__AIM OF THE EXERCISE__. With the first line as the start and the line containing "Screen dimensions: 1682x1262" as the end, write out every line of the records exactly.

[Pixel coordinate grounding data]
● ● ● ● ●

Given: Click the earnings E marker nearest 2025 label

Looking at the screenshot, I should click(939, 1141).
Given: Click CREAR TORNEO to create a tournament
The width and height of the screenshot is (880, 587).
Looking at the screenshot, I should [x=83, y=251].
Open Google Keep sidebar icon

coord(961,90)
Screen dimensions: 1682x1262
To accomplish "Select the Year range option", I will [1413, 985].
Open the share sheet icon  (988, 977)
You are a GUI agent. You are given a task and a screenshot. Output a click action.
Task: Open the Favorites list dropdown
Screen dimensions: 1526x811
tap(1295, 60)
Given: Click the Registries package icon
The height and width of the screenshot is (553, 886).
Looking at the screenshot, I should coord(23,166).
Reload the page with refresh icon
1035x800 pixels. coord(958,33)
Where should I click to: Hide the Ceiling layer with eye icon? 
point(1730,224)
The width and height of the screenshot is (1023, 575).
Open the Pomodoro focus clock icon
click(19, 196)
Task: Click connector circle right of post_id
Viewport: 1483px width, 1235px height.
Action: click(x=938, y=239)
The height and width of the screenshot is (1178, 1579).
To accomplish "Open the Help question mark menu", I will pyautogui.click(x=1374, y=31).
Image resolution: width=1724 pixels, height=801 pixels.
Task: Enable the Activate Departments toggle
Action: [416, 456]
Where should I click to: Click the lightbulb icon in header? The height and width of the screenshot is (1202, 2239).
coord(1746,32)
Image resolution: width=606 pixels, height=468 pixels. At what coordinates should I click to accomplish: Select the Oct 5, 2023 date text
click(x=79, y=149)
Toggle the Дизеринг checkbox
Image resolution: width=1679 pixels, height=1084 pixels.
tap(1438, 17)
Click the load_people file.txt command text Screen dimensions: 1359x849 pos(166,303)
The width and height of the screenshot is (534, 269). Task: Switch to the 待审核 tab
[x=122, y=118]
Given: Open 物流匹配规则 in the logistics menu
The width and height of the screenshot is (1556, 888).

● ● ● ● ●

__EXERCISE SOLUTION__.
Given: Click the earnings E marker nearest 2025 label

Looking at the screenshot, I should click(939, 1141).
Given: Click CREAR TORNEO to create a tournament
The width and height of the screenshot is (880, 587).
Looking at the screenshot, I should [x=83, y=251].
Open Google Keep sidebar icon

coord(961,90)
Screen dimensions: 1682x1262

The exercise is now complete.